1) I have separated from my partner about two years ago (we weren’t married). I am with my 4.5 yrs old daughter, have my own small business, have moved to a new location, and I am happy. He’s still utterly sad and suffering so much on daily basis by the fact that he’s apart from his daughter (He sees her once or twice a week). His view is that our daughter is suffering because of no father around much, and the fact that she had to move away from a familiar into a new environment. My view is different from his.
My concern is that how much of his suffering and negative view of his life in general, is rubbed onto her when they spend time together.

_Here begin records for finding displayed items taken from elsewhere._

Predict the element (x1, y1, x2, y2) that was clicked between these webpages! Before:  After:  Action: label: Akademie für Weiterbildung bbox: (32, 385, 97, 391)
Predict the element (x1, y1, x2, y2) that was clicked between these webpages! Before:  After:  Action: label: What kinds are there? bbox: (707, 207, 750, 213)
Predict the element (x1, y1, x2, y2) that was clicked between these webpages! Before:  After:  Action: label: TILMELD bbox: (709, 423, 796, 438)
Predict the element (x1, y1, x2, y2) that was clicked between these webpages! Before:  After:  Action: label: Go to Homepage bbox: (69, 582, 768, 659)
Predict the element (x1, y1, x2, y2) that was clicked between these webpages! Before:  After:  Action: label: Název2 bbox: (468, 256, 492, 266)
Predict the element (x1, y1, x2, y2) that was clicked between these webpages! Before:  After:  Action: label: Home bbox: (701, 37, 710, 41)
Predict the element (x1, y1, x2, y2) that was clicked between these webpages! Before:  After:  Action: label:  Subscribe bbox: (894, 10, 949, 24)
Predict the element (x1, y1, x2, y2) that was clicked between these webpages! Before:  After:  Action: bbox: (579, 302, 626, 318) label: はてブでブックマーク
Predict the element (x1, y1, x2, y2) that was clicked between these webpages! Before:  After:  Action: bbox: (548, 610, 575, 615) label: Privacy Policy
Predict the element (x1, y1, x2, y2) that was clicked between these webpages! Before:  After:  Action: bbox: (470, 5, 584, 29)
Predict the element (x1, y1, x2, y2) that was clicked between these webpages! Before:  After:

How to protect her. And how to talk about Daddy with my daughter in positive light.
2) Recently I’ve noticed that my daughter has started to play with Daddy’s emotions, as he’s desperate to be with her, and very needy of her. (“Do you miss me?” “How much do you miss me, Daddy?” and not going towards him immediately, as if she knows that he’s desperate to come and hug her.) Although she is still under 5, she can manipulate his emotions. How to deal with this.
Dr Porter’s answers:
1) Children are happier to stay with a happy parent rather than both parents who don’t get along and are not happy together. Let a child be a child – through playing, learning, being happy and worry-free, while the adults take care of themselves. If he can’t get his life together, he may need to take counselling or seek other help to get sorted.
When the child starts to understand the father’s situation more, tell her that “It looks like Daddy is struggling but there is nothing you can do to help that. (It is not her responsibility to help him.)”
2) Does the father know about this? If he doesn’t, tell him about this – Aya’s started to play with his emotions. Tell him to stay positive. Even if it is difficult right now to get over the sorrow/anger, or even he doesn’t know what he’ll be doing in five years time, tell Aya that he’s okay. He’s handling it. He’s in charge of building his life back up again. He’s taking responsibility.